__Try it__
For the entries that follow, set down each one exactly and drop any pictures.

__Records for this task__
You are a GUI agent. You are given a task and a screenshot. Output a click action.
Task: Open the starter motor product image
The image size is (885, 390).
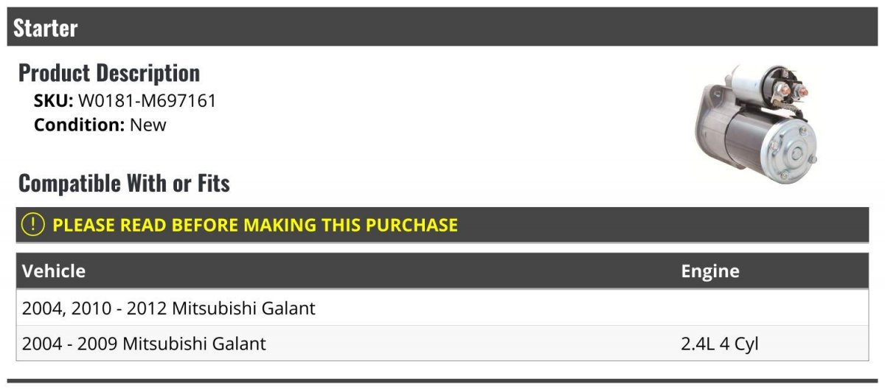pos(757,124)
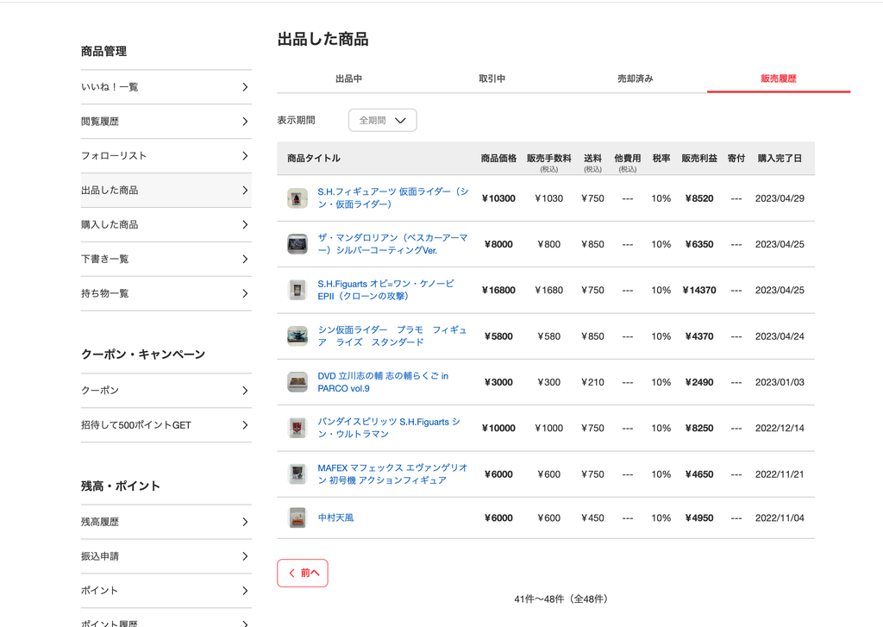Screen dimensions: 883x627
Task: Switch to the 出品中 tab
Action: 348,78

__Expected output__
You are a GUI agent. You are given a task and a screenshot. Output a click action.
Task: Open the starter motor product image
The image size is (885, 390).
pos(757,124)
Screen dimensions: 883x627
Task: Switch to the 出品中 tab
Action: 348,78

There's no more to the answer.